▶ [Goal of the exercise]:
Repeat verbatim, and only, the lines of the data below, beginning at the line that contains "Task: Switch to Messaging category" and stopping after the line that contains "Click the Speech".

▶ [Input]:
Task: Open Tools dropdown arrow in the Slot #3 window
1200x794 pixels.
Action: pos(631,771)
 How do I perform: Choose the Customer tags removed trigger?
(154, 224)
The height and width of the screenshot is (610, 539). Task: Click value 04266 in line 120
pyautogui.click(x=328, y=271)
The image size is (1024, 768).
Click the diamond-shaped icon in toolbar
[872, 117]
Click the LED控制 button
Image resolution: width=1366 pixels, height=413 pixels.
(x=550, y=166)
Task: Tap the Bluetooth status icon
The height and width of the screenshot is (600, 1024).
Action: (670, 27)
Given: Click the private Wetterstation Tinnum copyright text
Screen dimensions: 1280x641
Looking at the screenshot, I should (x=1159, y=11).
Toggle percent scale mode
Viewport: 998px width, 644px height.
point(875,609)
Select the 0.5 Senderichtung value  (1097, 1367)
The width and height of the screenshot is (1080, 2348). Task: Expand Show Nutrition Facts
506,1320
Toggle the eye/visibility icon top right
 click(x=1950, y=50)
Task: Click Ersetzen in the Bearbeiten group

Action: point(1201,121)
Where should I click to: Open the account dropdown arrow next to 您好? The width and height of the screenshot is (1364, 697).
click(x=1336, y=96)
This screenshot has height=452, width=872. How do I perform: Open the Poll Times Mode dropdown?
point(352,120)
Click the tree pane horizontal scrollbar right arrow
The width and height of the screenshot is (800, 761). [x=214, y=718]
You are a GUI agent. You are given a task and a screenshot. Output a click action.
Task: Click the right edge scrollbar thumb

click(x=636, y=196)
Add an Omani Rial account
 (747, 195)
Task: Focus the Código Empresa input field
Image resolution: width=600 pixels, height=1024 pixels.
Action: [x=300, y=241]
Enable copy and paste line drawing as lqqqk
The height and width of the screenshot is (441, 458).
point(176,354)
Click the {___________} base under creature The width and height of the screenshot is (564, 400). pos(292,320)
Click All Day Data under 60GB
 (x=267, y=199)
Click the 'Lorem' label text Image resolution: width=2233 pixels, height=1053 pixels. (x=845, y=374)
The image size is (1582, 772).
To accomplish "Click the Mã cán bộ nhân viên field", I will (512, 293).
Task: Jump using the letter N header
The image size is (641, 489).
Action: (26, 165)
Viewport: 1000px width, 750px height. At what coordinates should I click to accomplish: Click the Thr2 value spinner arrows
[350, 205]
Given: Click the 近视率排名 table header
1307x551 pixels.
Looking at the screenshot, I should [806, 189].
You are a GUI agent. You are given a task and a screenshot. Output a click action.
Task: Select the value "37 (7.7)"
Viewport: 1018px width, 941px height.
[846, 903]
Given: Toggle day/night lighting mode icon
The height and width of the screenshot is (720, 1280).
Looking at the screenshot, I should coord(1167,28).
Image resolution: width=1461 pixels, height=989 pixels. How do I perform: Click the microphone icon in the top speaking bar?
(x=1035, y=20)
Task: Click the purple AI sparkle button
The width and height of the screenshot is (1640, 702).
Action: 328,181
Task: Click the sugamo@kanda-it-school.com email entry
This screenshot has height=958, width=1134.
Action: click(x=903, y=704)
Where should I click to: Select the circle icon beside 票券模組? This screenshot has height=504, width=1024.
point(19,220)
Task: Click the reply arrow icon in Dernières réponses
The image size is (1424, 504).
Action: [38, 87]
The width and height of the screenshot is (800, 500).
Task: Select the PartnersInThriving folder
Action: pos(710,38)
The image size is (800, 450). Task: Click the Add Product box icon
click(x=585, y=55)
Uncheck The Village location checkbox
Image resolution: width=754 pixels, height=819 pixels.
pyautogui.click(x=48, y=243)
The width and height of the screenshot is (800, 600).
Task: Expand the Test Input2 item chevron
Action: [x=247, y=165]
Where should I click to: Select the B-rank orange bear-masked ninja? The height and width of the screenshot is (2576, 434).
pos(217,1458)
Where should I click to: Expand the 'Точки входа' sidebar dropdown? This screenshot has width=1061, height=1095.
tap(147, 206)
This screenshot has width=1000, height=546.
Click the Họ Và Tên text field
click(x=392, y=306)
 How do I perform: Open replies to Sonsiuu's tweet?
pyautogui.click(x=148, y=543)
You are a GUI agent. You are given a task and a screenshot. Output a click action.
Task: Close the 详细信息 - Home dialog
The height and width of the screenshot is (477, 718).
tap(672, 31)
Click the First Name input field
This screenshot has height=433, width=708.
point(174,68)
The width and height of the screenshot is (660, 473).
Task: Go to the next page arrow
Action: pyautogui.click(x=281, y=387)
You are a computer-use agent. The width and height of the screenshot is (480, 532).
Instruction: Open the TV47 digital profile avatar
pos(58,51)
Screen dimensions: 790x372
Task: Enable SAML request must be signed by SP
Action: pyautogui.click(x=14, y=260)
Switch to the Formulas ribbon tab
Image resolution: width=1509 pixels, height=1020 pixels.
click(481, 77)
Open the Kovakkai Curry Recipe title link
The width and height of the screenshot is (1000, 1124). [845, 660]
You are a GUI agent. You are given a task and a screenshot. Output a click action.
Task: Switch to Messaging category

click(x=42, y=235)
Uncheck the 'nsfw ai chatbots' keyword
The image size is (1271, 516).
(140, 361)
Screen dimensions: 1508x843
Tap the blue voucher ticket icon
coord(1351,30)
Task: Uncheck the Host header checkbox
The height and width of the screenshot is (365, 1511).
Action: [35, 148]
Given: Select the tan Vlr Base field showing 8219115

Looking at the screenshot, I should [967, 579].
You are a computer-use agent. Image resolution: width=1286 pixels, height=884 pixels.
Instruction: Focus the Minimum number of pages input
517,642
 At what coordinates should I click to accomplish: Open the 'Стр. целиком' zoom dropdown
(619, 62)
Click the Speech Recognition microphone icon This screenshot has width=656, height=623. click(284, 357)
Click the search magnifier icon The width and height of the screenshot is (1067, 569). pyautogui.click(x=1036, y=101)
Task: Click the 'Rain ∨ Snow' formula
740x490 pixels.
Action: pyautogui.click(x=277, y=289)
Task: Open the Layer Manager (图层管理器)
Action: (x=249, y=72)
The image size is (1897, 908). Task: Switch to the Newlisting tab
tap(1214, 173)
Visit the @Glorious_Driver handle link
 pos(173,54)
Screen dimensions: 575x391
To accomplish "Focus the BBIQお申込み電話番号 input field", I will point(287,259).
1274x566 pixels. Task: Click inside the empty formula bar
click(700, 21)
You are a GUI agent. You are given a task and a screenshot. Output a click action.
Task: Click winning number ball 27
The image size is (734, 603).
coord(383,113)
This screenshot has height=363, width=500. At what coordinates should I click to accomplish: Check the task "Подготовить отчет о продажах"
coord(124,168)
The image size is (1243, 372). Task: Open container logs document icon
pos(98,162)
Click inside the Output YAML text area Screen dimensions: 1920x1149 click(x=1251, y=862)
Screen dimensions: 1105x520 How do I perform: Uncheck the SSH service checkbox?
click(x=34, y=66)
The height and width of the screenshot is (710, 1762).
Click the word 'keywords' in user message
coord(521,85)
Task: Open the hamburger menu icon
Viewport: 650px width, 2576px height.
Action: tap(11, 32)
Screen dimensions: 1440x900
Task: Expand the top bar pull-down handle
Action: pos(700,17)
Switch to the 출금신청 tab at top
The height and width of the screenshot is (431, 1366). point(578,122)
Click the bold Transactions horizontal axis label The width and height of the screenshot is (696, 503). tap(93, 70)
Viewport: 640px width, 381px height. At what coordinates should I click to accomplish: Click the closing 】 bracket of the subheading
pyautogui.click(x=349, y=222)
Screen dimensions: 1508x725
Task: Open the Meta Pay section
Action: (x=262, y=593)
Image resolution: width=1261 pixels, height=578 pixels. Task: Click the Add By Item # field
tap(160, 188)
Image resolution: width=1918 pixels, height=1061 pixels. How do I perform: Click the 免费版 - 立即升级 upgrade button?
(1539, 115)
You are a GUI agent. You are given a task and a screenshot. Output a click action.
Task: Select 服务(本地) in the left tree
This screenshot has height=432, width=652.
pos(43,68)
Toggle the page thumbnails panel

▶ [Answer to the problem]:
Task: Switch to Messaging category

click(x=42, y=235)
Uncheck the 'nsfw ai chatbots' keyword
The image size is (1271, 516).
(140, 361)
Screen dimensions: 1508x843
Tap the blue voucher ticket icon
coord(1351,30)
Task: Uncheck the Host header checkbox
The height and width of the screenshot is (365, 1511).
Action: [35, 148]
Given: Select the tan Vlr Base field showing 8219115

Looking at the screenshot, I should [967, 579].
You are a computer-use agent. Image resolution: width=1286 pixels, height=884 pixels.
Instruction: Focus the Minimum number of pages input
517,642
 At what coordinates should I click to accomplish: Open the 'Стр. целиком' zoom dropdown
(619, 62)
Click the Speech Recognition microphone icon This screenshot has width=656, height=623. click(284, 357)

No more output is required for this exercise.